Djairlon Henrique Moura afirma ao STF que blitz buscava apenas irregularidades nos veículos e que ordens partiram de Anderson Torres antes da eleição

Redação
Foto: Divulgação/PRF

 

Em depoimento ao Supremo Tribunal Federal (STF) nesta terça-feira (27), o ex-diretor de operações da Polícia Rodoviária Federal (PRF), Djairlon Henrique Moura, negou que as fiscalizações realizadas no segundo turno das eleições de 2022, em 30 de outubro, tivessem como alvo o transporte de eleitores. Segundo ele, as ações tinham como objetivo verificar eventuais irregularidades nos veículos.

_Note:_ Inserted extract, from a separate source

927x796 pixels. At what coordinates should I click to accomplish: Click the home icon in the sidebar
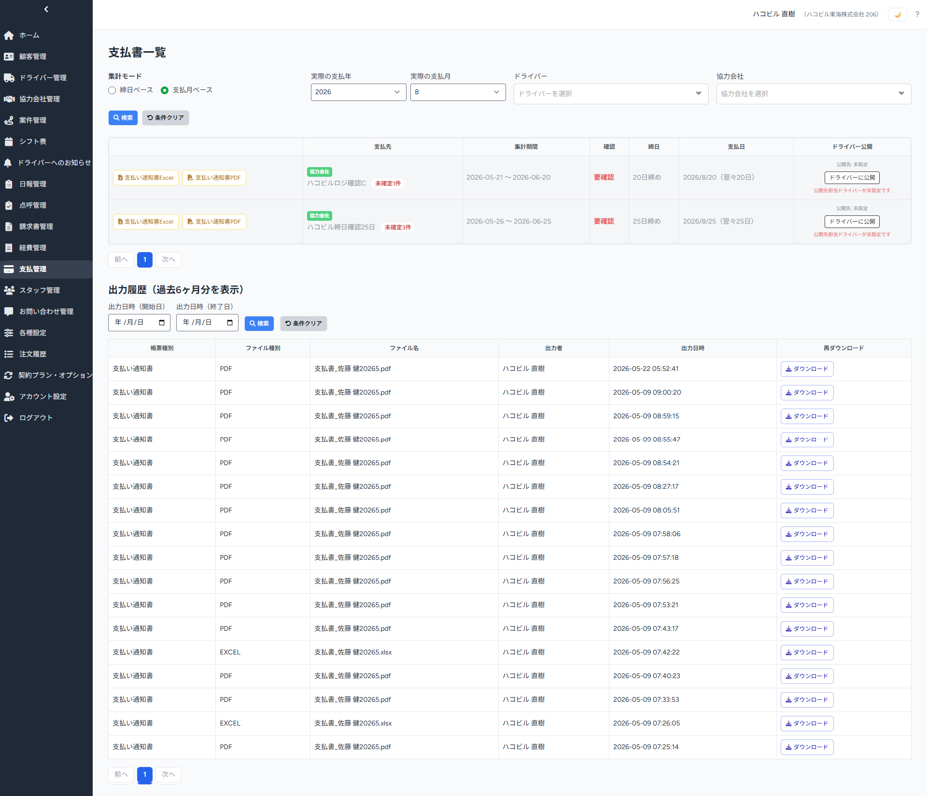(9, 35)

“Em momento algum foi fiscalizado o serviço de transporte, se ele estava autorizado ou não a fazer o transporte de eleitores”, declarou Djairlon.

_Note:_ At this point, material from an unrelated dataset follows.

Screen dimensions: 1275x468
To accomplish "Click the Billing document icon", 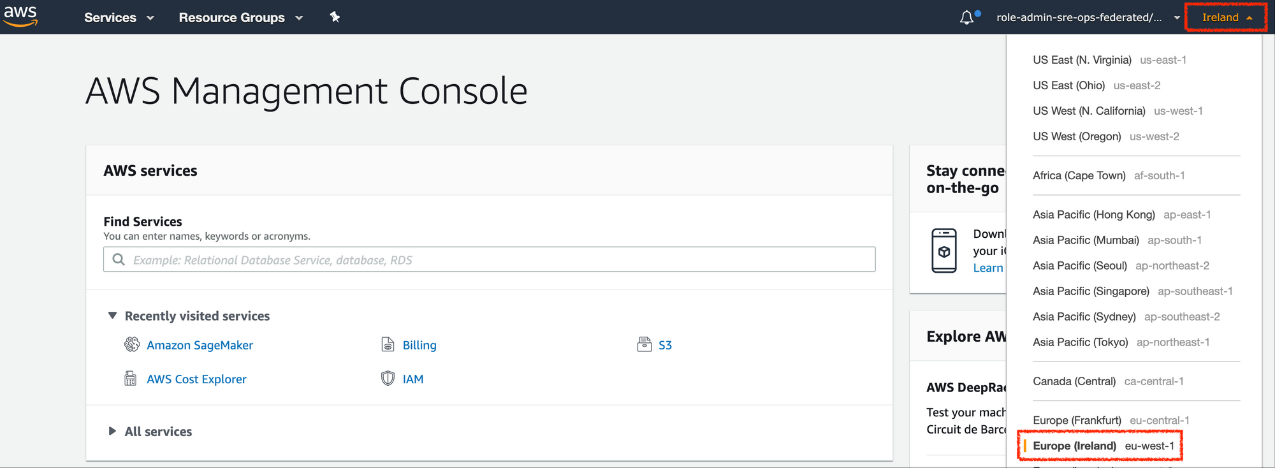I will [388, 345].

Testemunha de defesa do ex-ministro da Justiça Anderson Torres, Moura afirmou que, em mais de 60% dos casos, as abordagens duraram menos de 15 minutos. De acordo com ele, o foco era verificar as condições dos veículos.

O ex-diretor também confirmou que recebeu ordens de Anderson Torres para realizar blitz em ônibus que saíam de São Paulo com destino ao Nordeste, mas destacou que essas operações ocorreram entre os dias 21 e 27 de outubro, antes do segundo turno.

“Antes da eleição foi solicitado que se fizesse uma operação nos ônibus que saíam de São Paulo e da região Centro-Oeste, com destino ao Nordeste, que poderiam estar transportando possíveis votantes e recursos financeiros que já estavam sob investigação da Polícia Federal. A operação ocorreu entre 21 e 27 de outubro, bem antes do período da eleição”, explicou.

Moura acrescentou que a ação foi motivada pela suspeita de transporte irregular de eleitores e de dinheiro nesses veículos.

Os depoimentos fazem parte da retomada, nesta semana, das audiências da Primeira Turma do STF no processo que apura a tentativa de golpe de Estado após o resultado das eleições presidenciais de 2022.

Ao todo, estão previstas mais de 50 oitivas, incluindo ex-ministros do governo do ex-presidente Jair Bolsonaro (PL). No caso de Anderson Torres, especificamente, 26 testemunhas de defesa serão ouvidas até sexta-feira (30).